By binding CTLA-4, ipilimumab inhibits negative signals that physiologically downregulate T cell activation and exerts its therapeutic activity by upregulating the antitumor activity of T lymphocytes [1, 2].
In addition, Ipilimumab induces antibody-dependent cell-mediated cytotoxicity (ADCC) and TNF-α production [3]. Ipilimumab has been approved by the FDA for the treatment of unresectable or metastatic melanoma.
Ipilimumab is undergoing clinical trials for other types of cancers, including lung cancer [4].
IgA2 is found predominantly in secretory lymphoid tissues, where it plays a critical role in mucosal immunity. IgA2 is highly resistant to enzymatic degradation by bacterial proteases, due to a short hinge region. IgA2 displays no complement dependent cytotoxicity (CDC) and low ADCC.
Anti-hCTLA4-hIgA2 was generated by recombinant DNA technology. It has been produced in CHO cells and purified by affinity chromatography with peptide M.
References:
- Grosso JF. & Jure-Kunkel MN., 2013. CTLA-4 blockade in tumor models: an overview of preclinical and translational research. Cancer Immun. 13:5.

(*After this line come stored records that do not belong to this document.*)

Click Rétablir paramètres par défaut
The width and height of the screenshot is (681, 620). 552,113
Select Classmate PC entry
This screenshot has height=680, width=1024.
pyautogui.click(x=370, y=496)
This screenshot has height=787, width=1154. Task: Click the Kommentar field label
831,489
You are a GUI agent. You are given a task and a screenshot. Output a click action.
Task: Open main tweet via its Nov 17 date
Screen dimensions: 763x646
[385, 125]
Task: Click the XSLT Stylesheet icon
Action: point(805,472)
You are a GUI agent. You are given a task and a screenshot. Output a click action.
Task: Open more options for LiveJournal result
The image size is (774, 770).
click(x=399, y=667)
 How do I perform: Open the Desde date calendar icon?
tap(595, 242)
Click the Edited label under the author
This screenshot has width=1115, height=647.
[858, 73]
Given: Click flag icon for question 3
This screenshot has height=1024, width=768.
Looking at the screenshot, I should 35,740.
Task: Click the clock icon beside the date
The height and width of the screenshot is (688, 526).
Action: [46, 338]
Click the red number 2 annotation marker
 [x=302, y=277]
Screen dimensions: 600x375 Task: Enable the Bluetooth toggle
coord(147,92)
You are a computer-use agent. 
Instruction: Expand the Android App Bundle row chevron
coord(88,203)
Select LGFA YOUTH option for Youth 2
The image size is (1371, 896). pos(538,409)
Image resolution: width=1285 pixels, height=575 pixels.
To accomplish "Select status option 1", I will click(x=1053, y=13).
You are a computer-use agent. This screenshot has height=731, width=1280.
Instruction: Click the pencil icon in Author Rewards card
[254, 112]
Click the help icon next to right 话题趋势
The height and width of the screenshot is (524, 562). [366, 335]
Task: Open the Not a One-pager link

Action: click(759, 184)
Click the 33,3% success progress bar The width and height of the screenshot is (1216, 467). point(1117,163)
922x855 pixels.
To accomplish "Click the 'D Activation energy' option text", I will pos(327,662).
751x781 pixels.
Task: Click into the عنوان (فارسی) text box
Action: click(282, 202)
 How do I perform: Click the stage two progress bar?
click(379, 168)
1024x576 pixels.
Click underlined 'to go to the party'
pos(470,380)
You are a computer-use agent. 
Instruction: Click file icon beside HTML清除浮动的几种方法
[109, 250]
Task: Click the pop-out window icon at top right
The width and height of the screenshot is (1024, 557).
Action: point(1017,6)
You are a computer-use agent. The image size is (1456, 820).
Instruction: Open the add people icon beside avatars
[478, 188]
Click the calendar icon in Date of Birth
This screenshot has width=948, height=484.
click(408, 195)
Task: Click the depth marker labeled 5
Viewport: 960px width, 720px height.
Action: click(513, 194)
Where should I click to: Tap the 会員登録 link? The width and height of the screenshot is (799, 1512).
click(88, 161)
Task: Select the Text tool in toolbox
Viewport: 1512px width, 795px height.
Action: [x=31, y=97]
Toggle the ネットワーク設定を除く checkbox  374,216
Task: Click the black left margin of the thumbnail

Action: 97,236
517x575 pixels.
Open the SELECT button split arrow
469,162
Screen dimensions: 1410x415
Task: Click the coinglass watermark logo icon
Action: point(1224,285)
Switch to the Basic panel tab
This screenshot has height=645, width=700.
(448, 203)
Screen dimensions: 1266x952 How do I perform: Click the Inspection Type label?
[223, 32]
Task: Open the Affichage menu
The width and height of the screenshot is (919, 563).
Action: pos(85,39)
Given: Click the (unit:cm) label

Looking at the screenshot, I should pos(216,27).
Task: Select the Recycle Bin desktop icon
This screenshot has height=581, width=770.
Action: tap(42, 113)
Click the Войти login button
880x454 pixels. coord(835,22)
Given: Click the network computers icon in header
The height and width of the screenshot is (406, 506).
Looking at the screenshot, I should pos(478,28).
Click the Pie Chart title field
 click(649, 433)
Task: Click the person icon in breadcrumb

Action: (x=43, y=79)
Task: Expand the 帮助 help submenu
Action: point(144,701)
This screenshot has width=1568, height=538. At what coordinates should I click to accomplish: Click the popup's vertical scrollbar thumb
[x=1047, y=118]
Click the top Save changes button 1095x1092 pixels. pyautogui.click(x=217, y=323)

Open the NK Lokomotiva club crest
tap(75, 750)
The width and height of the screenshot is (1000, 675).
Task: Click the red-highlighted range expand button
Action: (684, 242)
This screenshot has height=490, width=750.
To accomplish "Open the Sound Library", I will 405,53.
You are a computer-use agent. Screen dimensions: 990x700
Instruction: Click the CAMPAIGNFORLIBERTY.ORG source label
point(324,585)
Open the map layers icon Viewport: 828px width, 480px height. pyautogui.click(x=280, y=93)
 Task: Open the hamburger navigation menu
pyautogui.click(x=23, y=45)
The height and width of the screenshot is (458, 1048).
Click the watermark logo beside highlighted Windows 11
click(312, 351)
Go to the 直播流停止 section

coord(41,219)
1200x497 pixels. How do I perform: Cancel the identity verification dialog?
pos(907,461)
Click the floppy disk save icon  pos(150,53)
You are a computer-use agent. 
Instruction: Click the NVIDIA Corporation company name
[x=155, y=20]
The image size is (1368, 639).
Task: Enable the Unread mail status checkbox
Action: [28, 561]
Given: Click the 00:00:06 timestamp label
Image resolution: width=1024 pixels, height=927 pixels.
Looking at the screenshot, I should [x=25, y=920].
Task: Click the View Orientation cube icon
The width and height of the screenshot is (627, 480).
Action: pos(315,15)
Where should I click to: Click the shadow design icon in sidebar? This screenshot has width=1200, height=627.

- Maio M. et al., 2013. Update on the role of ipilimumab in melanoma and first data on new combination therapies. Curr Opin Oncol. 25(2):166-72.
- Laurent S.. et al., 2013. The engagement of CTLA-4 on primary melanoma cell lines induces antibody-dependent cellular cytotoxicity and TNF-α production. J Transl Med. 11:108.
- Tomasini P., 2012. Ipilimumab: its potential in nonsmall cell lung cancer. Ther Adv Med Oncol. 4(2): 43–50.